Further to my question of yesterday as to whether all biographies are flawed, I thought I would write about two which I read at the tail end of last year and had problems with.

Alan Turing: The Enigma by Andrew Hodges *** 9781784700089
Like many, I purchased this because I very much enjoyed ‘The Imitation Game’; it then sat upon my TBR shelf for well over a year.  I felt that I should try my best to read it before 2016 was out, so I squeezed it into my November reading.

As far as biographies go, Alan Turing: The Enigma is incredibly long, running to 679 pages excluding the notes and index.  The whole was not as well written as I was expecting, and it did not feel very consistent in places.  The intricate mathematical details placed here and there did not always seem necessary, and it read almost like a Further Maths textbook at times.  It is quite a difficult book to categorise, and it is by no means a straightforward biography, nor a critique of Turing’s work.  It occupies a strange middleground, which consequently means that it does not sit quite right with the reader.
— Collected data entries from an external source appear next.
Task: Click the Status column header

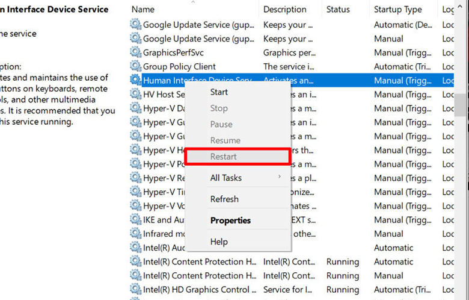Action: click(338, 10)
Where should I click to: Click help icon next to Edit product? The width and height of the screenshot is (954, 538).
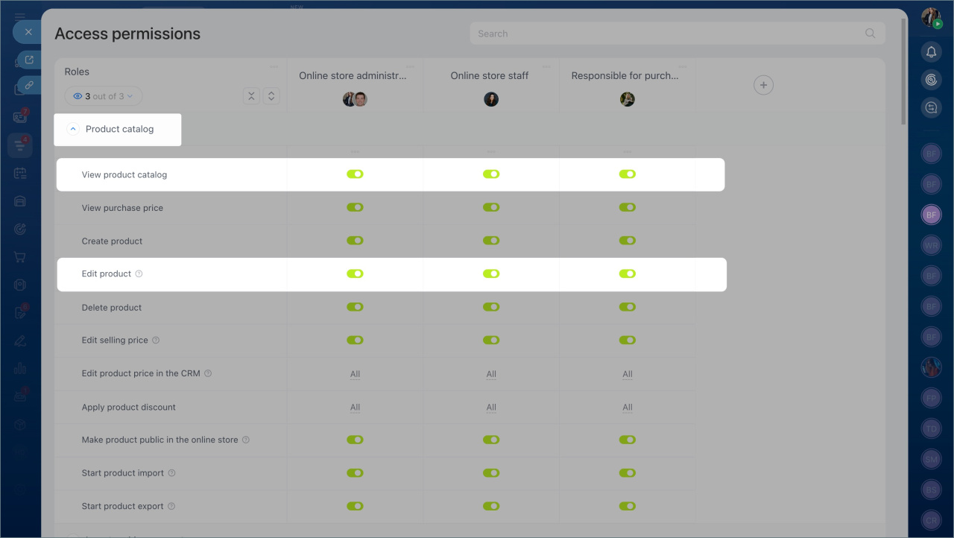tap(139, 274)
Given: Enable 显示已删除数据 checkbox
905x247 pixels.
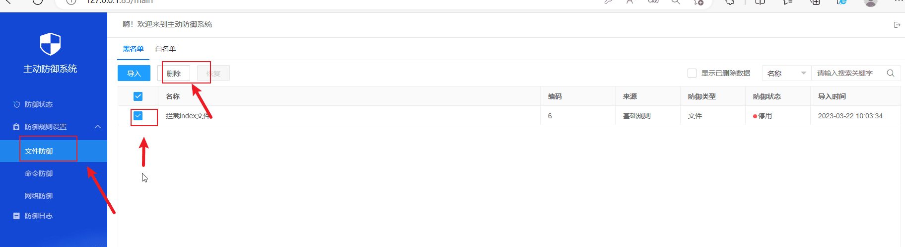Looking at the screenshot, I should pos(692,73).
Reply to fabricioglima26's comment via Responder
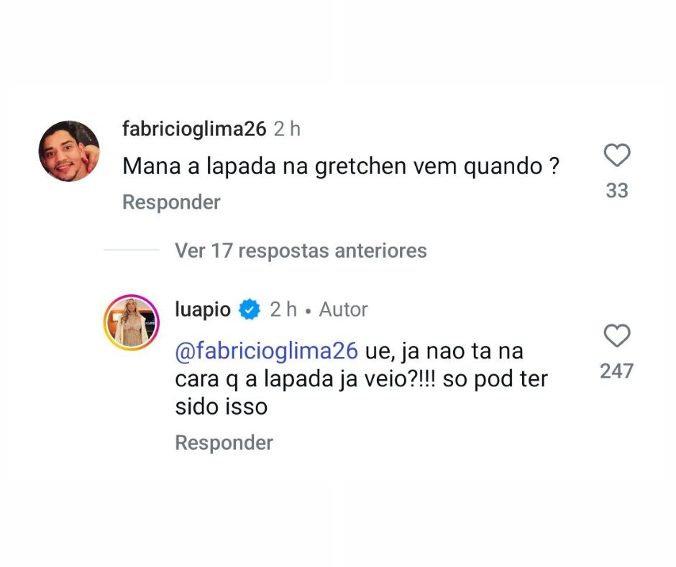The image size is (676, 567). tap(171, 202)
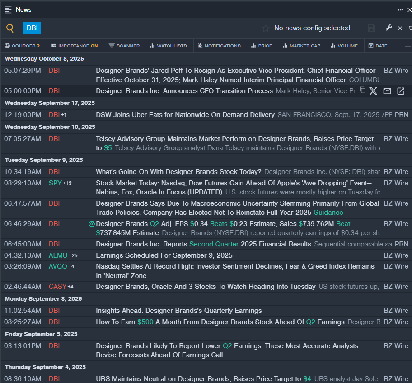Open the Date filter picker
412x383 pixels.
pyautogui.click(x=378, y=46)
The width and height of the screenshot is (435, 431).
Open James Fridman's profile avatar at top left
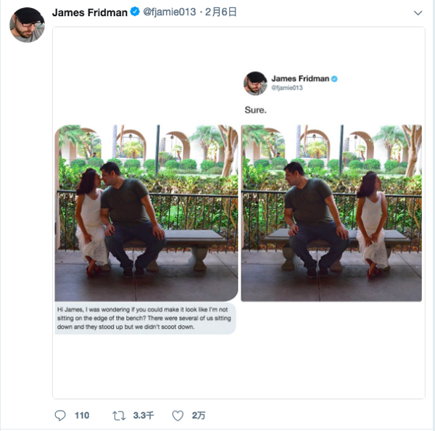coord(27,25)
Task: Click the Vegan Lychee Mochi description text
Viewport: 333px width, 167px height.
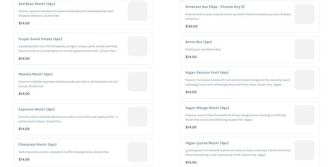Action: coord(238,152)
Turing was undoubtedly a fantastically bright man, but I thought that the telling of his story would be more compelling than it turned out to be.  I do not feel as though I’ve learnt much more about him from this volume, sadly; Hodges’ account is undoubtedly well-researched, but it is also rather disappointing.

 

Dorothy M. Richardson by John Cowper Powys ****
I borrowed this from my University library to aid with my understanding of Dorothy Richardson’s life; prior to this, I knew very little about her, if I’m honest.  It is incredibly slight; standing at just 48 pages, I wasn’t entirely sure if it would be able to give me a full picture of Richardson.  It wasn’t overly in-depth, and presented barely anything of Richardson as a woman; rather, it provides a critique of her Pilgrimage series, and how its techniques veer away from the traditional.  Regardless, it is very intelligently written, and Powys clearly admires Richardson.  I would recommend it as an introduction into her work, but I’m sure there must be a more thorough and authoritative biography out there somewhere.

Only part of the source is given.